I got two emails from Team Hillary yesterday. The first:
You've probably heard by now, but let me say it again… WE WON THE IOWA CAUCUS!
Now take that enthusiasm and channel it, because we've got our work cut out for us: Bernie's supporters chipped in $3 million within 24 hours of the caucus. That’s an incredible show of support, and we need to make sure we’re fighting just as hard for Hillary.
Bernie says we're not as energetic or enthusiastic as his supporters. It's true that more of his supporters have stepped up to fund his campaign, but I think he's dead wrong (and more than a little insulting) about the strength and character of Team Hillary.
Not insulting if it’s true …
The other email, just a few hours later:
For the first time this campaign, we're being outraised by our opponent. Bernie raised more than $20 million in January (and another $3 million so far this month) -- we fell short at only $15 million for Hillary for America [...]
There's no cavalry coming -- it's just people like you who are going to decide whether or not to step up to elect the first woman president our country has ever had.
I love how mystified the campaign seems that wow, you inspire and excite people, they’ll pull through for you! They’re mystified that hiding Clinton for the last six months as she did the hedge-fund-manager fundraising circuit and weekend debates is now failing to connect with the party grassroots.
My biggest fuckup this cycle is thinking that by hiring Robbie Mook—the architect of Terry McAuliffe’s off-year gubernatorial victory in Virginia in 2013, running an explicitly liberal and base-pleasing campaign—meant that she had learned the hard lessons of her 2008 campaign. But it’s pretty clear that Mook is not the guy in charge. Probably the same old cabal of Clinton hanger-ons that advised her to keep her mouth shut on TPP and KXL until well after the damage was done to her campaign.
Now, we get fundraising emails that are downright comical. I literally LOLd when I read each one of those.
I still think Clinton will ultimately ride her strong support among our base groups of color and women to victory.
Iowa and New Hampshire are among the least representative states possible, and their first-in-nation status is wholly undeserved and counterproductive. Imagine if Sanders had spent a year campaigning in South Carolina and Nevada instead of Iowa and NH. He would’ve learned how to emotionally connect with Latinos and African Americans—something that parachuting into South Carolina and hanging out with black preachers for a day or three will never accomplish (and god knows neither Vermont, Iowa, nor New Hampshire have properly prepared him for that). He’d be far better equipped today to deal with a party that looks nothing like him or his state, without compromising the online appeal that has raised his tens of millions. But alas, that would be the primary system we’d love, rather than the one we’re still inexplicably stuck with.

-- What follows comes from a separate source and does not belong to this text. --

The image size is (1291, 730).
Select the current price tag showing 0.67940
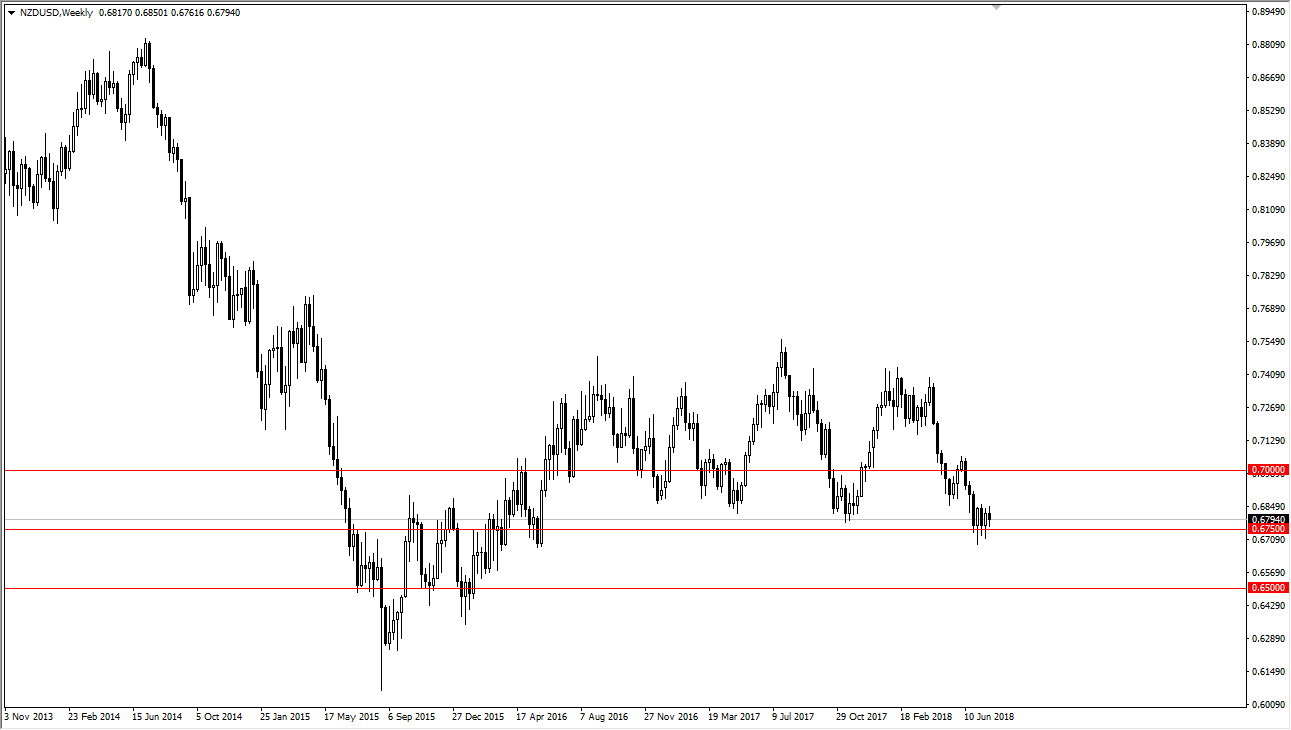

But in any case, he’s been blessed with an incompetent Clinton campaign that doesn’t realize that the Democratic base is hungry to be inspired, and one that hides her despite the fact that rank-and-file Democrats respond well when they see her closely (like the Benghazi hearing and the first debate). So they protect her from having to take any stands and hide her from the public, and then scratch their heads at why Sanders has so effectively taken advantage of that void.
Then they send panicked emails pleading for their supporters to step up. It’s the Democratic version of Jeb Bush’s pathetic “please clap.” Like I said, that’s hilarious! As an outsider, my immediate thought is “why don’t you ask your hedge fund friends for help?” She’s obviously had more face time with that crowd over the last year. Let them bail her out.
It’s one of the benefits of watching this race unfold without a favorite—I can appreciate the absurdities wherever they may arise!
Now, I sit back and see if her grassroots supporters (they exist!) will actually step up as her big donor network dries up (the problem with maxing out a small number of rich people). But it’ll require Clinton to actually start treating her base supporters as real partners in this endeavor. And if she’s wondering what that looks like, all she needs to do is look over to her opponent to get a hint.